Memory Allocation & Release in O(1)

electroRF · Dec 31, 2013

Hi,

I'm trying to understand how can one manage the following memory in O(1).

You have a block size of 1000 Bytes.

The user can ask to allocate for him memories of sizes 10, 20 or 50 bytes.

How can you manage the user requests for Allocate / Release in O(1)?

Thank you.

misterT · Dec 31, 2013

Allocated memory blocks are kept in a linked list. You have two lists; Allocated memory and free-memory.
So, allocating and freeing memory is nothing more than adding and removing nodes from a linked list.
Of course the algorithm is not O(1) anymore if your memory becomes fragmented and you need to find a large enough free memory block. I don't think that can be done in O(1).

Read the last chapter in this page: https://www.nongnu.org/avr-libc/user-manual/malloc.html

EDIT: Actually only the free memory blocks are kept in a linked list so that they can be re-used. The user of the memory is responsible to keep record (pointers) of the memory blocks he has reserved.

electroRF · Dec 31, 2013

Hi T,
Thank you very much.

Regarding O(1) solution.

If the user could ask only for fixed-size blocks, i.e. 10 bytes each time,

I could easily handle the memory allocation /deallocation in O(1).

That is by having each free memory pointing on the next free memory.

But having the user asking for difference sizes of blocks (10 / 20 / 50 bytes), I don't manage to handle it in O(1).

But I'm not sure there isn't such an O(1) solution - it might be just a matter of space-time tradeoff.

misterT · Dec 31, 2013

electroRF said:
But having the user asking for difference sizes of blocks (10 / 20 / 50 bytes), I don't manage to handle it in O(1).

But I'm not sure there isn't such an O(1) solution - it might be just a matter of space-time tradeoff.

If the user has only three options for the memory size (10 / 20 / 50 bytes), then you could easily have a free-list for each size.

And this is not a matter of space-time tradeoff, since the data structure (linked list) uses the free memory blocks themselves as nodes. Each free memory block contains its size and a pointer to the next free memory block. Keeping several linked lists would not waste memory practically at all. Only one pointer per list is needed.

electroRF · Dec 31, 2013

Hi T,
Thank you again!

Say that we have 3 free lists - one for each size (10 / 20 / 50).

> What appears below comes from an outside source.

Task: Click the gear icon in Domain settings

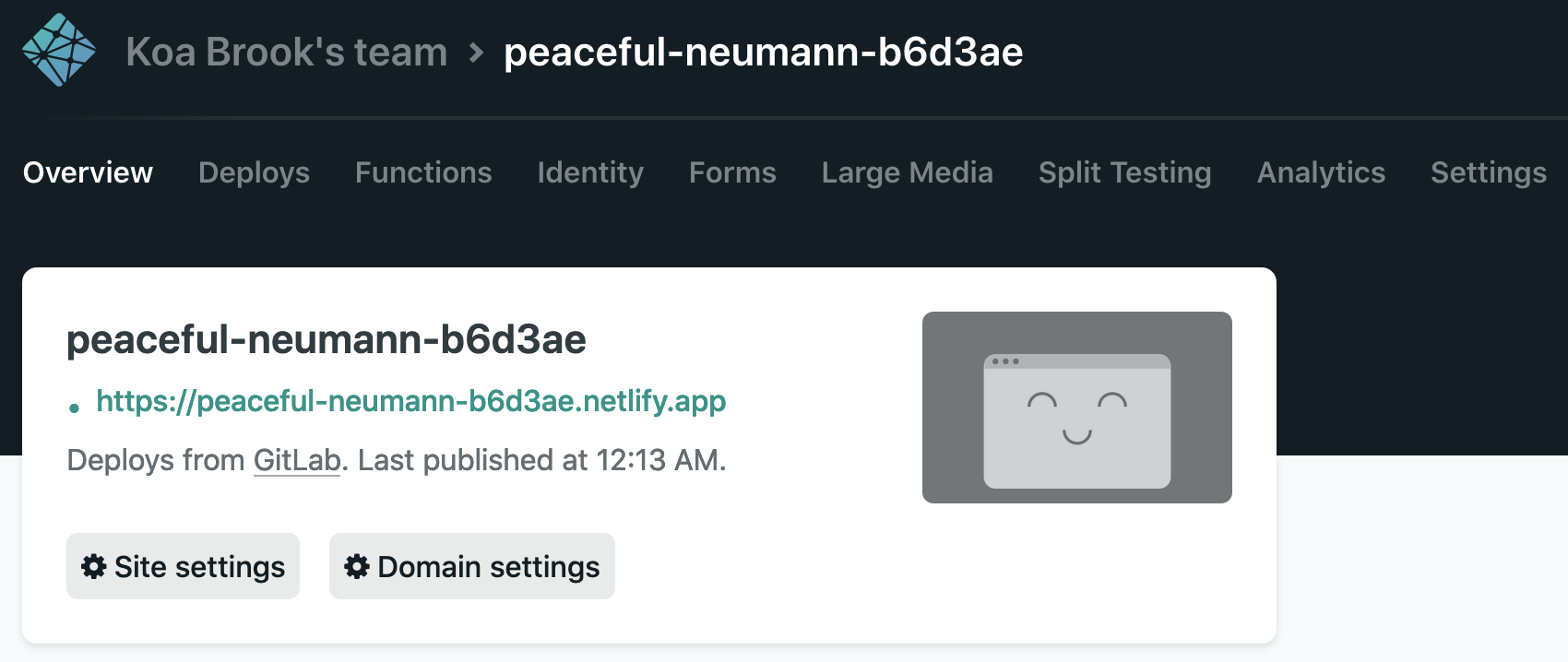Action: pyautogui.click(x=357, y=566)
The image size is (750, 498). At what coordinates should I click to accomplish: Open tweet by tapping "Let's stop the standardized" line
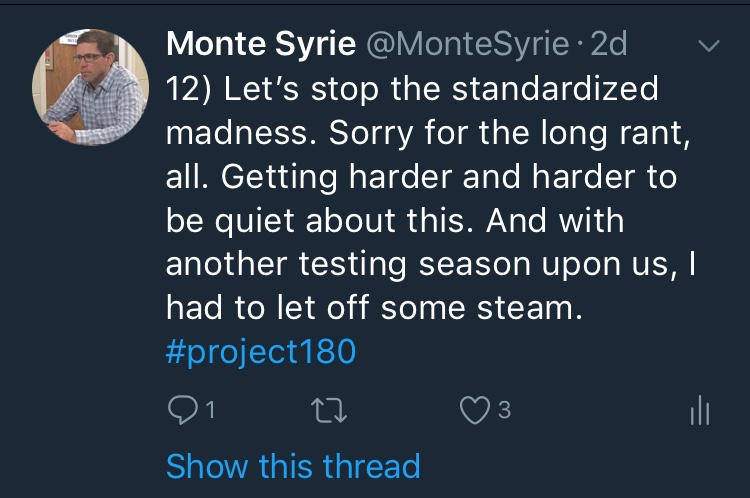click(440, 88)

Say that you used all the 1000-byte block for sub-blocks of 10byte each (i.e. 100 blocks).

Now you start releasing 10-byte sub-blocks.

How do you update the 50-byte list (or 20-byte list) list when 5 (or 2) contiguous 10-byte blocks were released? (the update should be in O(1))

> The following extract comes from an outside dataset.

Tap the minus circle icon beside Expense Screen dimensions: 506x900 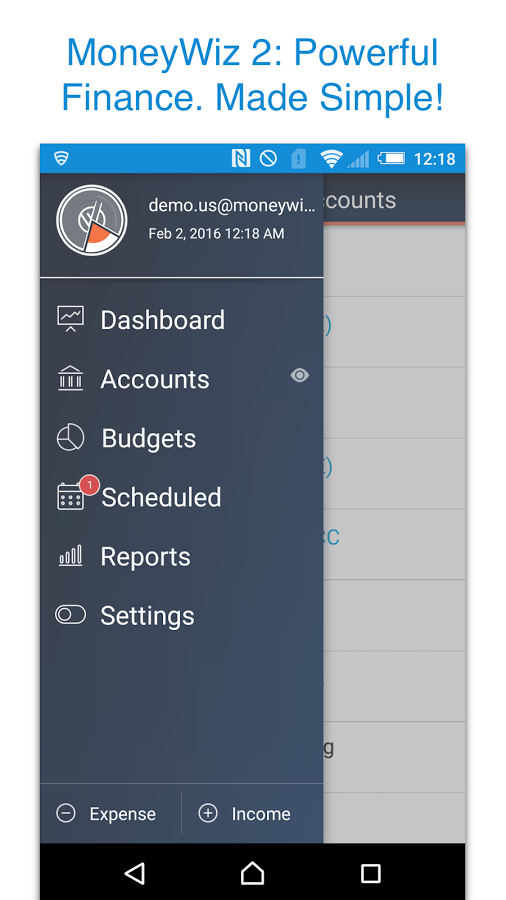click(x=66, y=813)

That's the issue I don't manage to resolve.

misterT · Dec 31, 2013

Hmm.. yeah. I didn't think that through.

I found this paper which describes a fast algorithm, but it is really too advanced for your "simple" problem. **broken link removed**

I'll keep thinking about your problem and post if I figure out some tricks that can be done.

misterT · Dec 31, 2013

Google for "slab allocator".

electroRF · Dec 31, 2013

misterT said:
Allocated memory blocks are kept in a linked list. You have two lists; Allocated memory and free-memory.
So, allocating and freeing memory is nothing more than adding and removing nodes from a linked list.
Of course the algorithm is not O(1) anymore if your memory becomes fragmented and you need to find a large enough free memory block. I don't think that can be done in O(1).

Read the last chapter in this page: https://www.nongnu.org/avr-libc/user-manual/malloc.html

EDIT: Actually only the free memory blocks are kept in a linked list so that they can be re-used. The user of the memory is responsible to keep record (pointers) of the memory blocks he has reserved.

Hi again T,

I'm trying to understand the algorithm in the link you attached - how Malloc and Free work.

It says there:
" Since both, a chain pointer and the size of the chunk need to be recorded in each chunk, the minimum chunk size on the freelist is four bytes. "

I didn't manage to understand, how is the freelist built?
Say in the beginning when all memory is free.

misterT · Dec 31, 2013

electroRF said:
" Since both, a chain pointer and the size of the chunk need to be recorded in each chunk, the minimum chunk size on the freelist is four bytes. "
I didn't manage to understand, how is the freelist built?
Say in the beginning when all memory is free.

I'll simplify this as much as I can and do my best explaining it.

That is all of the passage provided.